Task objective
Render the material below as a numbered list, omitting blank lines and leaving out the pictures.

Click-target data:
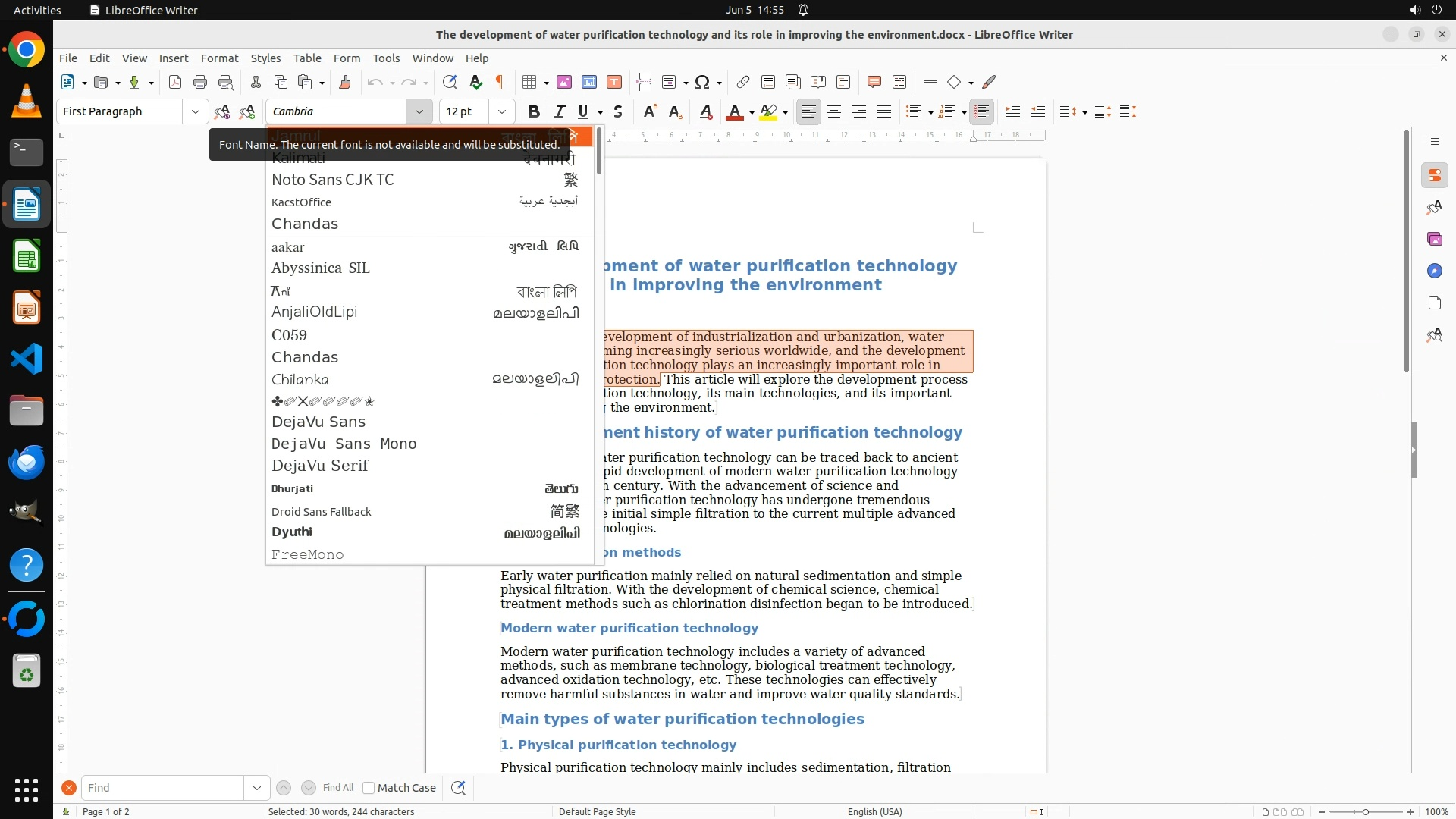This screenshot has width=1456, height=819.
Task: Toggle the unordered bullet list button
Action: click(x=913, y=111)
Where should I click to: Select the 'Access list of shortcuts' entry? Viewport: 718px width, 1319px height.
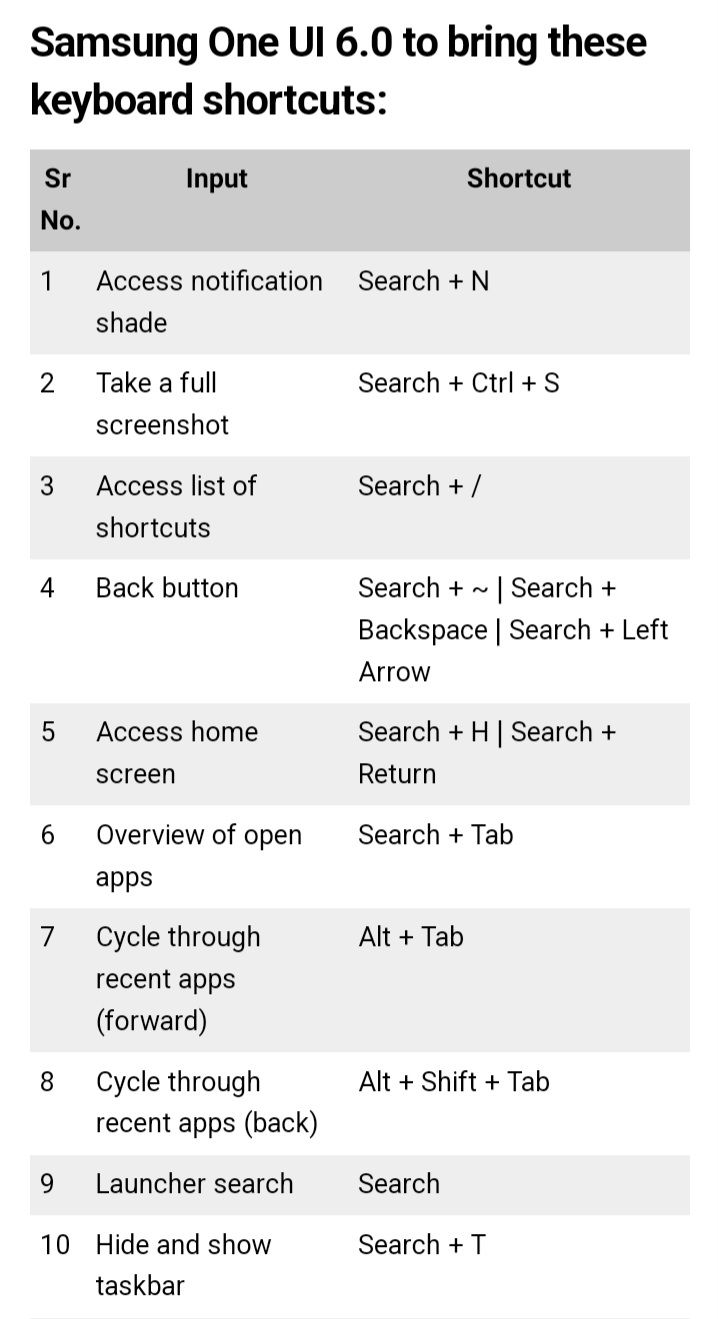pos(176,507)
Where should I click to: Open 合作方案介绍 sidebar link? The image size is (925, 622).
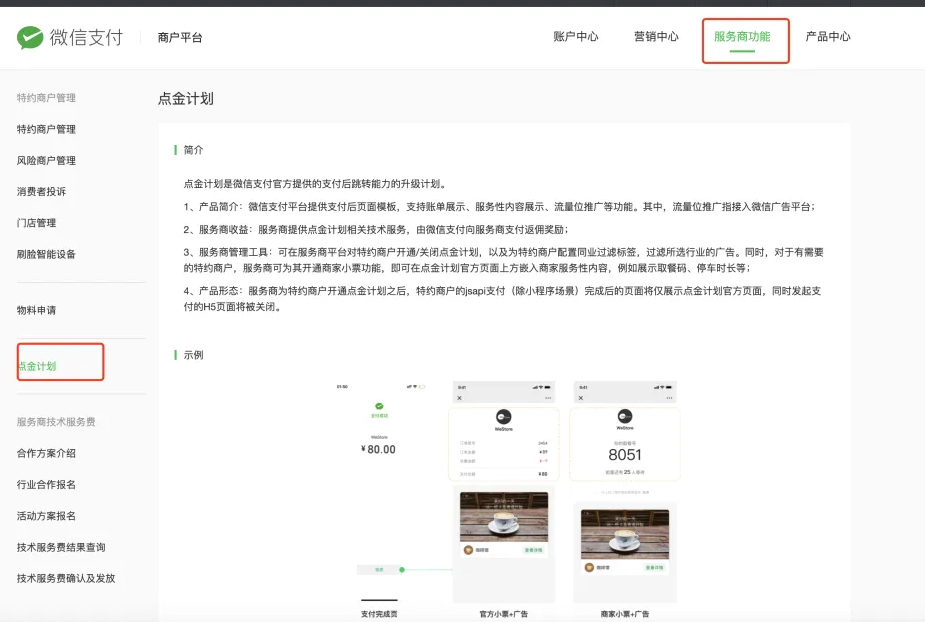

Solution to the problem
1. This screenshot has width=1456, height=819.
2. Task: Toggle the unordered bullet list button
3. Action: click(x=913, y=111)
4. Where should I click to: Select the 'Access list of shortcuts' entry? Viewport: 718px width, 1319px height.
5. pos(176,507)
6. Where should I click to: Open 合作方案介绍 sidebar link? The image size is (925, 622).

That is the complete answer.